1666: Amsterdam - Patrice Désilets Gamelab interview
We talked to the creative director of the original
Assassin's Creed about his future and the game known only as 1666 at this year's Gamelab.
Patrice Desilets left Ubisoft following his contribution to
Assassin's Creed: Brotherhood, and set up shop at
THQ Montreal. In a strange twist of fate, Ubisoft ended up buying his next creation at the bankruptcy auction. After a couple of months came time for a second divorce with Desilets being escorted out of the building and 1666 being put "on ice".
"I cannot detail how I want to evolve the action adventure genre next time because of everything's that going on. But what I said to my team, and I strongly believe it. This generation changed a lot of things, for a game designer in this generation there is a lot with out fantasy that we've been able to do.
Example a crowd. In
Sands of Time I wanted a crowd in the palace, couldn't do it, we could only have six characters on screen and one of them was the prince so it left five for the rest and I wanted fights so no crowds. In AC, yes, now there's crowd, a hundred and twenty
NPCs that gives the illusion of a crowd and you play with it. Now in this generation let's say I can have a thousands NPCs, but as a designer it's the same crowd, so I have it already.
"Now that we know how to recreate a game world that's looking like a real world mostly, now it's about subjects. Now we need to find other types of subjetcs and discuss about something else than we did this generation. But the technical aspect of it we're kind of good already."
"I started working on 1666:
Amsterdam in June
2011 and I was alone so the first 6 months were trying to build up a team.
And then working on a prototype, which we delivered in May
2012. But then THQ was struggling, and it was really tough to assemble the team that we needed, for multiple reasons. Because mostly of THQ people, because in Montreal you have to know that there are so many game studios - they're good, they're all making big games so as a talent why would you go to THQ when I could go and be sure I would have a job for the next five years? Most of the people were right and some came, and I love them for that by the way. But it was tough. But then the momentum when Ubi bought it was going pretty well, it was coming back. The mojo was back and I felt like
... and then it didn't happen. I wish, and that's what I said, I'm fighting for it, I want it back. It belongs to me, and if I can have it back you can have it."

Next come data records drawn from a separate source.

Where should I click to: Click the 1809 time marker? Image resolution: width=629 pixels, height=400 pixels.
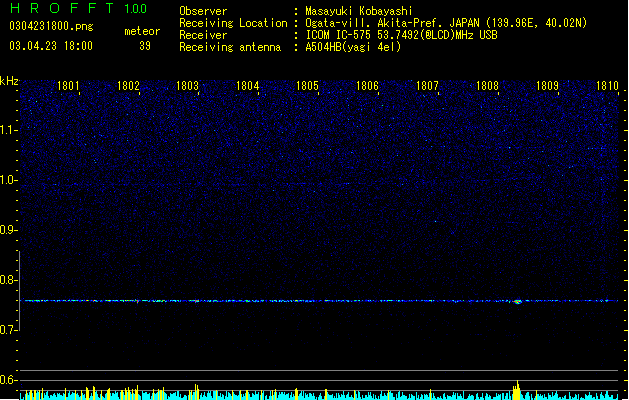point(548,86)
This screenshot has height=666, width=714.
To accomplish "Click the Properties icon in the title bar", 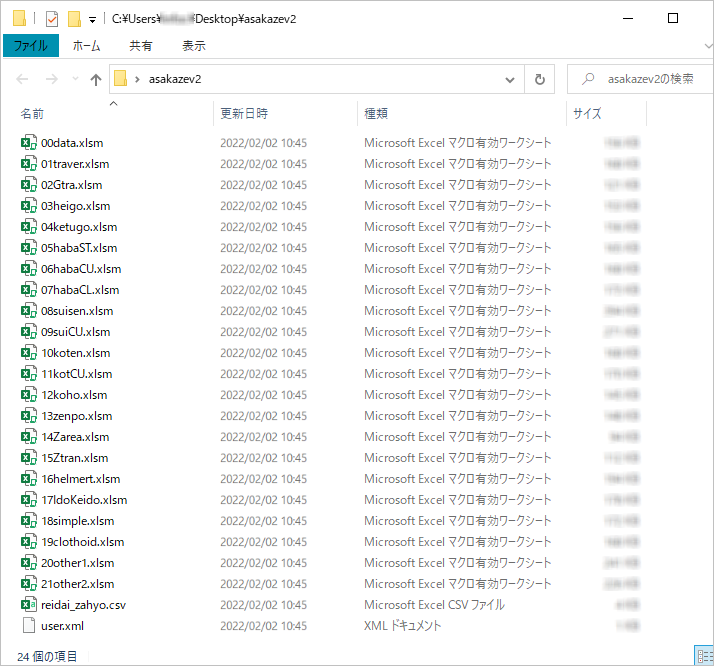I will tap(52, 18).
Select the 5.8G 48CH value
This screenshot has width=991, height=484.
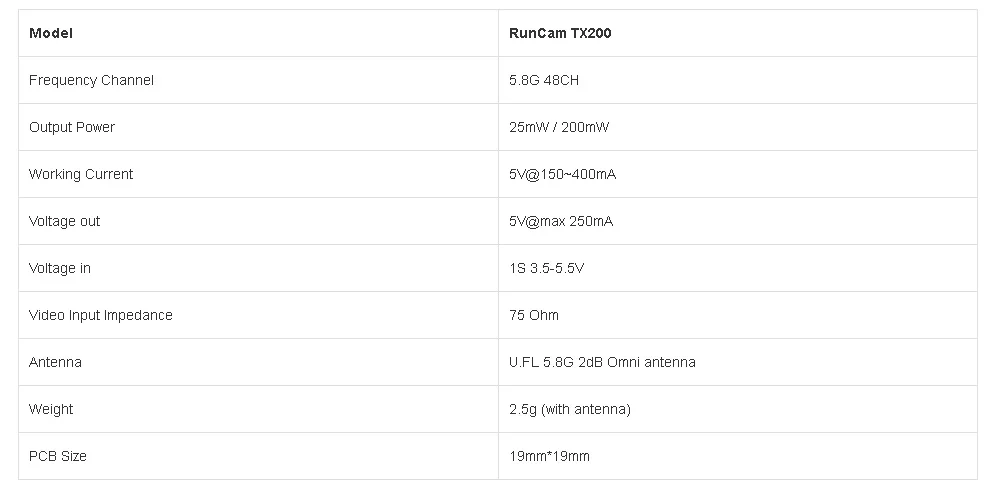click(544, 80)
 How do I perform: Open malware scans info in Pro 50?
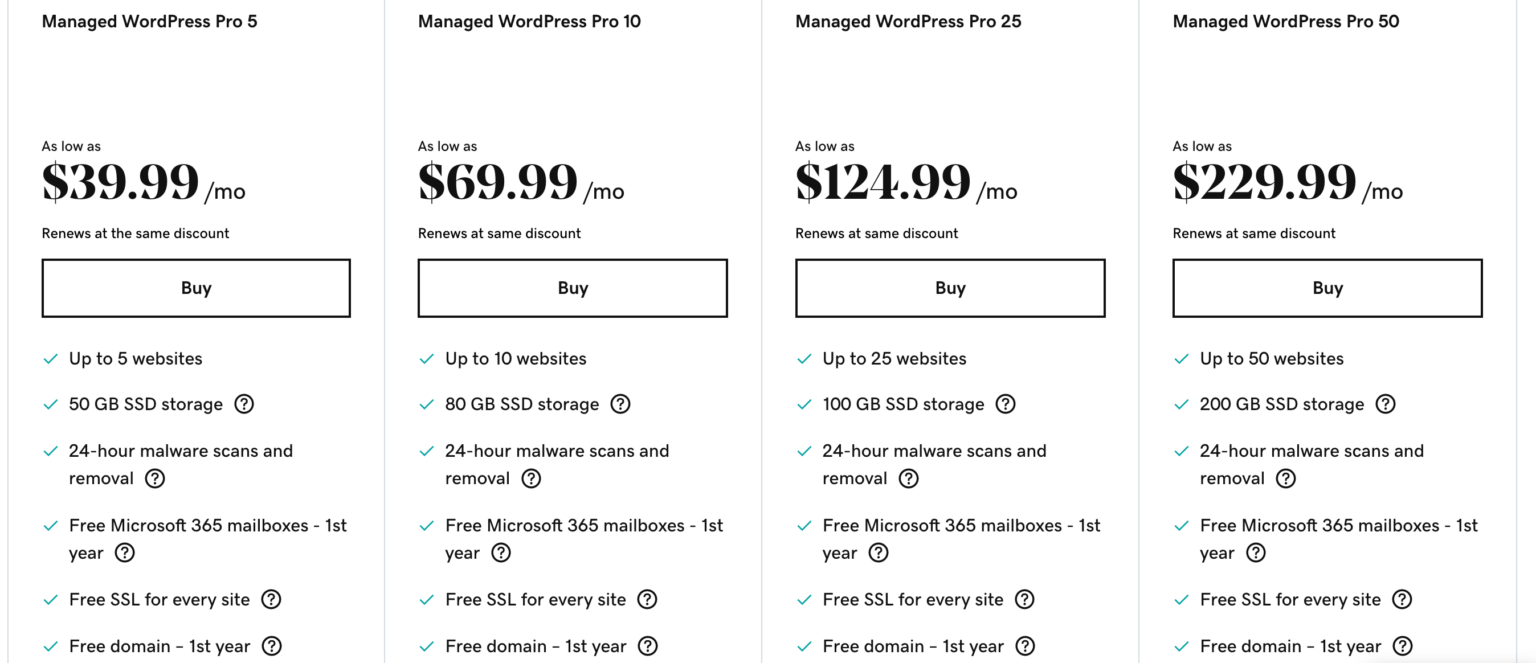[x=1286, y=478]
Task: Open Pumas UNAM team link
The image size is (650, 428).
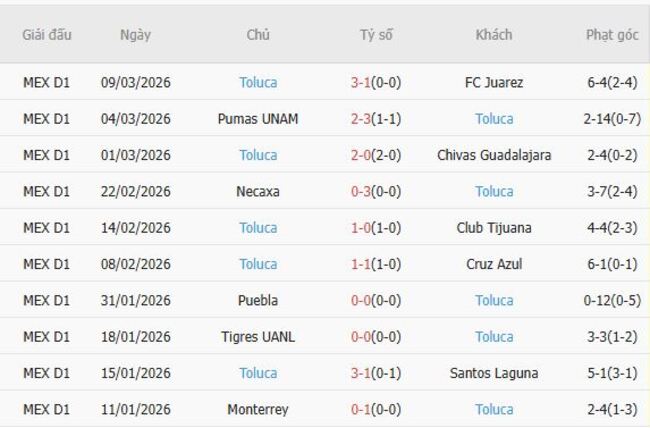Action: [258, 119]
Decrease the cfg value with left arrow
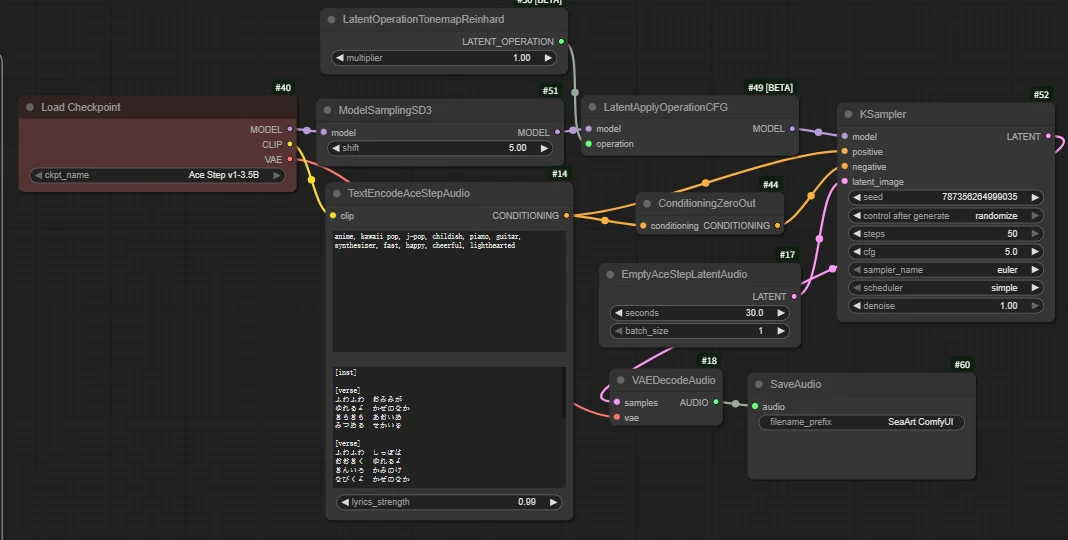This screenshot has width=1068, height=540. pyautogui.click(x=856, y=252)
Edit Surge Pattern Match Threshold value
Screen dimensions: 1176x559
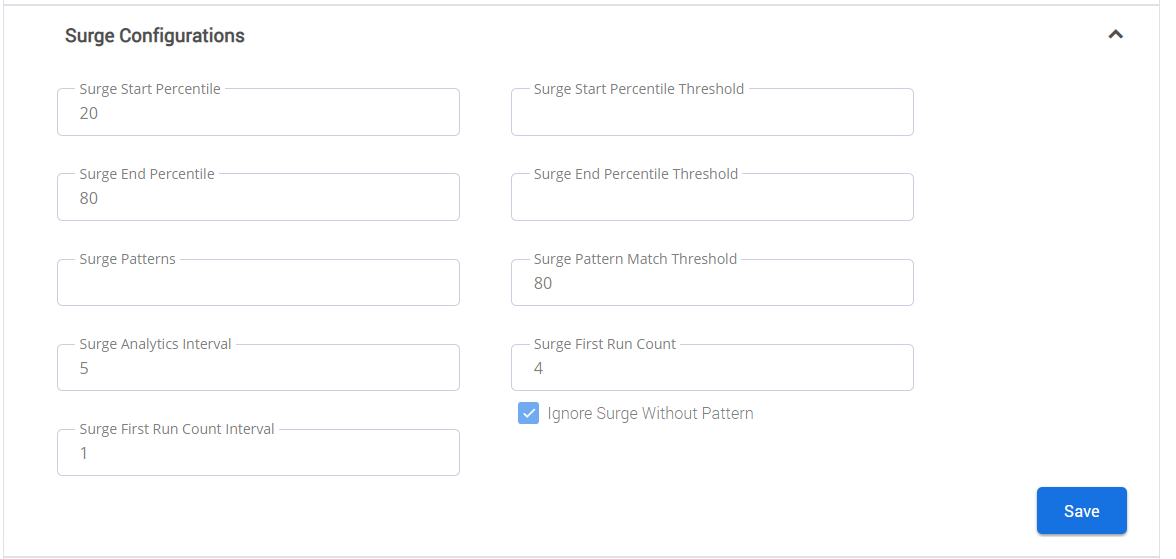pos(712,282)
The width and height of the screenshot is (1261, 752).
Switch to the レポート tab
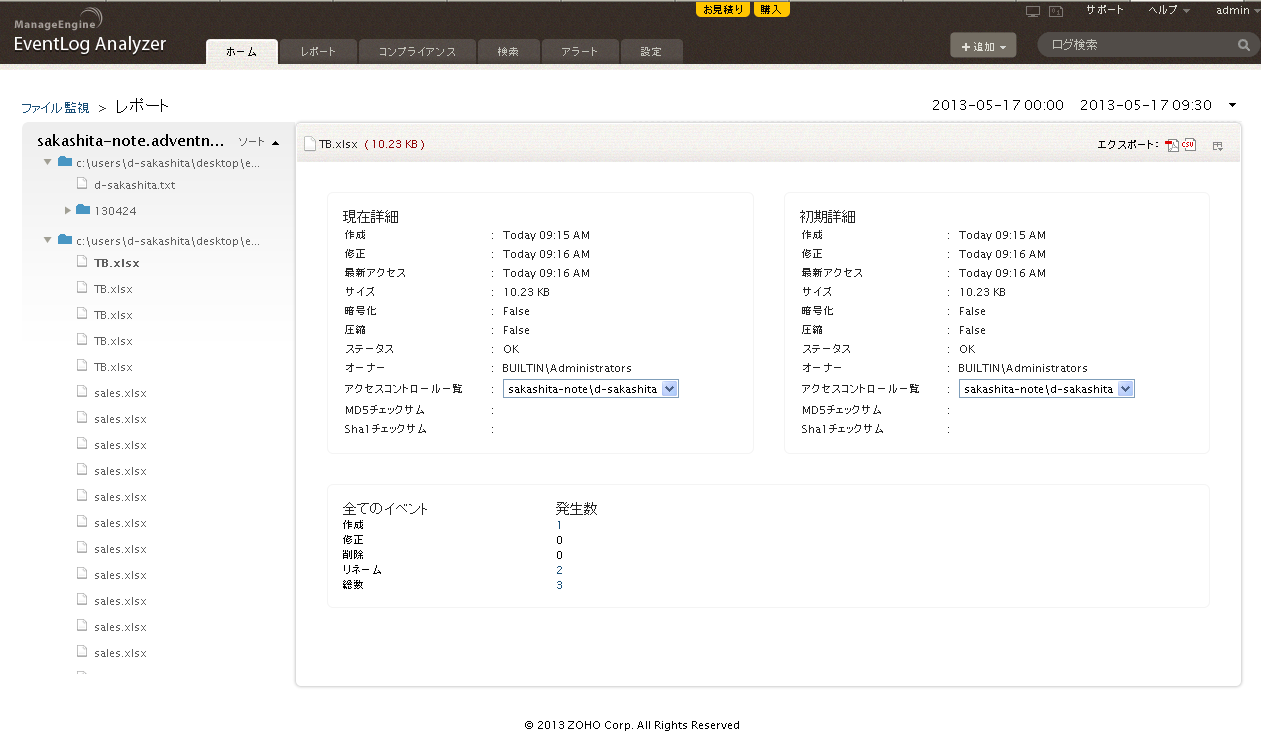coord(317,52)
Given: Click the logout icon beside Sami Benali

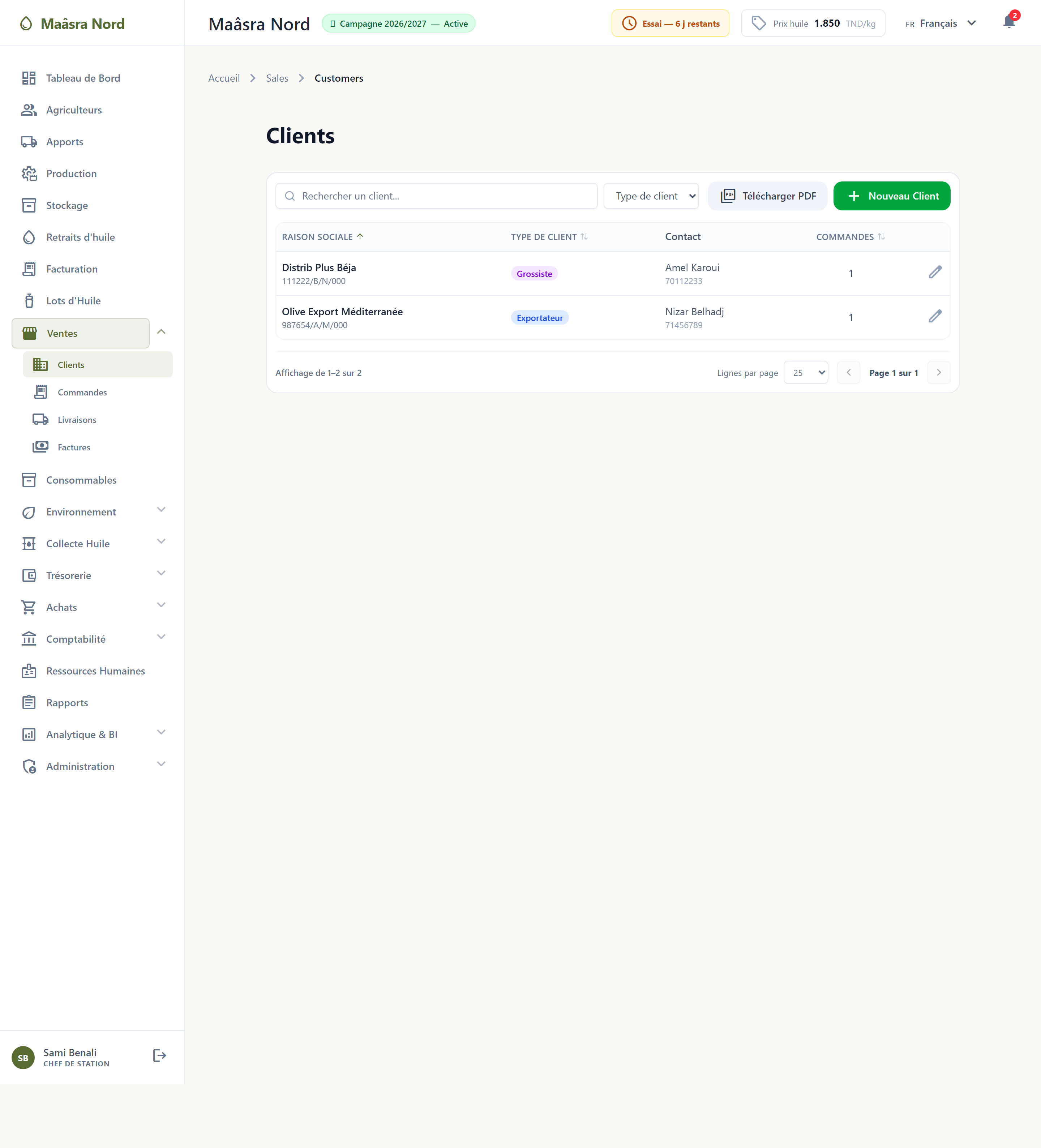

You want it for for you and the players...
"
Hell yeah! I mean it was 'the next Assassin's Creed'!
And I say that in my humble opinion, but I'm paid to have those type of ideas and visions and I did it in the past. And I felt that 1666 was the next big thing I came up with and I was starting to actually play it and feeling it. The first year was yes, building up a team, a studio, but also trying to build up an IP."
"Now we were back into the play part, which was pre-production, and it was all about playing and finding all the mechanics, not giving a 'F' about the IP and the story, just about the gameplay. We were about yeah, nailing it down, and it was not easy because I was not making a little guy jumping around with a sword, and I was not making a shooter. I was trying something different again to push the boundaries. And then the last portion would have been the story part of that Amsterdam first game, and this is where we were. And then life put a bump in the road, but the road continues and I'm confident that at the end of that road everybody will play 1666: Amsterdam and that you'll enjoy it, because it's going to be 'holy shit, again, you did something different!'".
The only thing shown was
Rembrandts'
The Philosopher. On it and its cultural value: "
It's the only clue.
Rembrandt was still alive in 1666, he died in 1669. I took one of his most famous painting, The Philosopher, and I put it there, so that's a bit what I was talking about. It's a good clue about what I'm doing next, but it's not a clue at all. But it is."